L'allenatore della Sampdoria Dejan Stankovic ha parlato nella sala stampa dello stadio "Ferraris" al termine del match vinto dopo i calci di rigore contro l'Ascoli nei sedicesimi di finale di Coppa Italia.

"Vittoria con tanta sofferenza ma chi non sa soffrire non sa gioire. Partita dove siamo entrati molto bene, doveva avevamo tutto sotto controllo fino al gol dell'1-1. Dopo ho visto che c'era molto più nervosismo che contro la Roma. I ragazzi volevano vincere perché volevano una scossa. Siamo andati sotto e non hanno mollato. Questa è la loro vittoria. Sono stati bravi. C'era chi non ha giocato tanto e si vedeva che mancavano i 90 minuti ma così si fa il gruppo. Abbiamo sofferto insieme e abbiamo vinto insieme".

Cosa può dare questa partita in vista della Cremonese? "Può cambiare il corso della stagione. Si giocherà a calcio dopo lunedì. Da stasera è uscito il gruppo. Quando parlavo ai ragazzi quando sono arrivato ho etto che in campo a volte conterà l'uomo di più che il giocatore. In A sono tutti bravi ma in certe partite conterà l'uomo. Gli ho detto di guardare il compagno di fianco e con lui dovete soffrire. Dobbiamo essere uniti. Solo così e con lo spirito di sofferenza e di gioia può darci una bella scossa".

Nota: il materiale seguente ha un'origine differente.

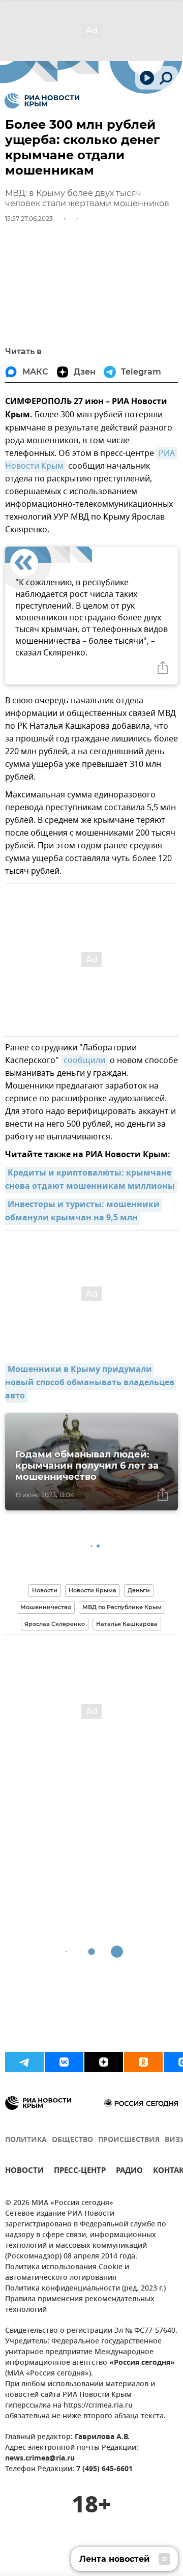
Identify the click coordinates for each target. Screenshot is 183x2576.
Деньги (139, 1590)
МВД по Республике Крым (122, 1607)
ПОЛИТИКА (26, 2140)
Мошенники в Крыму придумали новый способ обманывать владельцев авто (90, 1383)
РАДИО (129, 2172)
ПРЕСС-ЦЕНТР (80, 2172)
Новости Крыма (92, 1590)
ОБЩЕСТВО (72, 2140)
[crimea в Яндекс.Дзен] (103, 2062)
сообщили (84, 1060)
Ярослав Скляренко (54, 1623)
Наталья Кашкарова (127, 1623)
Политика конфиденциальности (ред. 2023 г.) (85, 2289)
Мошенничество (45, 1607)
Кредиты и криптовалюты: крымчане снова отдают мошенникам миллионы (90, 1180)
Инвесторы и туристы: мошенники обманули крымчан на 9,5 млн (83, 1211)
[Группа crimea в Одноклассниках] (143, 2062)
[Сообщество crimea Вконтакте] (64, 2062)
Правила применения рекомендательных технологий (80, 2305)
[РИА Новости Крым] (42, 100)
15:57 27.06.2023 (29, 218)
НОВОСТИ (24, 2172)
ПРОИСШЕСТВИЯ (129, 2140)
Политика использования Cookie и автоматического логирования (67, 2273)
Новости (44, 1590)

Il pubblico? "Mi fa grande piacere. 120 minuti senza fermarsi. Eravamo anche sotto in certi momenti e non brillanti ma sentivo che aumentavano il sito. Sold-out a Cremona e loro ci credono perché non possiamo mollare. Loro hanno fatto il loro, ora tocca a noi. Io per primo per trovare una soluzione per cambiare il corso della stagione. Sono stati spettacolari".

Cosa ha avuto Vieira? E i cambi all'intervallo? "Ieri nella partitella finale gli si è girata la caviglia, ha provato tutto il riscaldamento e non se la sentiva. Non sentiva la caviglia stabile. Non dovevamo prendere nessun rischio. Non ci sono stati cambi perché qualcuno ha giocato male, ho parlato anche con Quagliarella e Caputo che si sarebbero divisi 45 minuti e 45 minuti".

Può essere la scossa psicologica? "E' merito dei ragazzi e loro si meritano un po' di gioia. Li vedo che parlavo con Djuricic e gli dicevo che con uno stop voleva fare tre cose, tanta la voglia. Ci mette tutto sé stesso e anche gli altri. Dobbiamo avere meno frenetici e ci arriverà. Con tranquillità arriveranno anche le giocate perché in campo l'abbiamo il talento. Sono molto contento per i ragazzi".

Caputo ha trovato il gol. "Non voglio dividere attaccanti dai centrocampisti e gli esterni. Siamo un blocco unico. Se gli attaccanti non segnano è perché non arrivano i palloni giusti e via dicendo. Siamo un gruppo e dobbiamo migliorare in ogni posizione e fare le scelte giuste. Sono contento per Caputo, hanno segnato Gabbiadini e Djuricic su rigore. Si meritano un po' di tranquillità. Almeno questa notte. Da domani abbiamo la testa a Cremona".

Contini? "E' stato monumentale. La sua presenza durante i 120 minuti ci ha dato sicurezza. Per me è stato il numero uno. Ci vuole una grande personalità. Ha parato due rigore, ne ha segnato uno. Cosa vuoi di più da un portiere".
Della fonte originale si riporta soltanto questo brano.